Impact of the VAT Increase – Are you ready?
27 March 2018
Posted by: Tasveera Singh
On 1 April 2018, Value-Added Tax (VAT) will increase for the first time in 25 years, from 14% to 15%. All receipts, invoices, quotes, adverts, credit and debit notes must reflect the new rate.
Test your systems beforehand to make sure there aren’t any errors. Some important issues which business should consider are the following:
Transaction Date – “Time Of Supply Rules”
The VAT rate which is applicable, will be determined by the time of supply rules (i.e. when the transaction is deemed to take place). The general time of supply rule which would apply to most transactions provides that the time of supply is the earlier of the issuing of an invoice or when payment is received. Therefore, most transactions which occur on or after 1 April 2018 will be subject to VAT at the new rate of 15%.
Review existing agreements to ensure that you are entitled to recover the increase in the price from your clients. Generally, vendors will be entitled to recover the increase unless the parties have specifically agreed to in writing that the price cannot be increased as a result of an increase in the VAT rate.
The transitional rules in the VAT Act provide guidance in respect the VAT treatment of specific transactions which include the following:
• Lay-bye agreements
• The supply of fixed property
• Instances where goods are delivered or services are rendered before 1 April 2018
• Supplies commencing before and ending on or after 1 April 2018
• Agreements concluded between 21 February 2018 and 31 March 2018
• Goods delivered and/or services only rendered on or after 1 April 2018
Consult the VAT Act for rate-specific rules applicable to contracts and supplies starting before and ending on or after 1 April.
Adjust your pricing
The VAT Act states that displayed pricing and adverts must include VAT (unless the product is zero-rated). Some small businesses might want to close shop for the day to adjust their shelf and online pricing to reflect the new rate in time for the new business week on Monday. However, those that are unable to do this can display a notice at the till point, stating that prices do not include VAT at the new rate and will be adjusted at the tills.
Note: This grace period is only in place until 31 May, after which all pricing must include the new rate.
Check your quotes and invoices
Any quote or invoice you receive for purchases and expenses after 1 April should reflect the new VAT rate. You’ll need to submit this documentation when claiming input tax. If your supplier does not calculate VAT correctly, you will be liable for the shortfall, which could impact your cash flow.
Note: You will also incur penalties if you under- or over-declare VAT on your VAT201 return
Educate your staff and colleagues
It’s crucial that your team members know how to raise invoices and credit notes that are processed before and after 1 April, and how to process refunds for sales that occurred before this date, as these will attract different VAT rates.
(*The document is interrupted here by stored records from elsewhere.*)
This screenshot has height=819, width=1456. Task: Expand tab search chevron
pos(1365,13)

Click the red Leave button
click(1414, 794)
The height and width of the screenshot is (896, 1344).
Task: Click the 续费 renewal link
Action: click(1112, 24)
The next VAT201 return you submit to SARS will be more complicated because you will need to calculate input and output tax at different rates, not to mention the apportionment rate that will need to be calculated for contracts and services taking place before and after 1 April.
It is of utmost importance that these rules are adhered to as failure to account for VAT in the correct period and at the correct rate will result in penalties and interest.
Furthermore it is likely that the number of audits for the transitional period, being February to April 2018, will increase as a result of SARS ensuring that these transitional provisions have been complied with by vendors.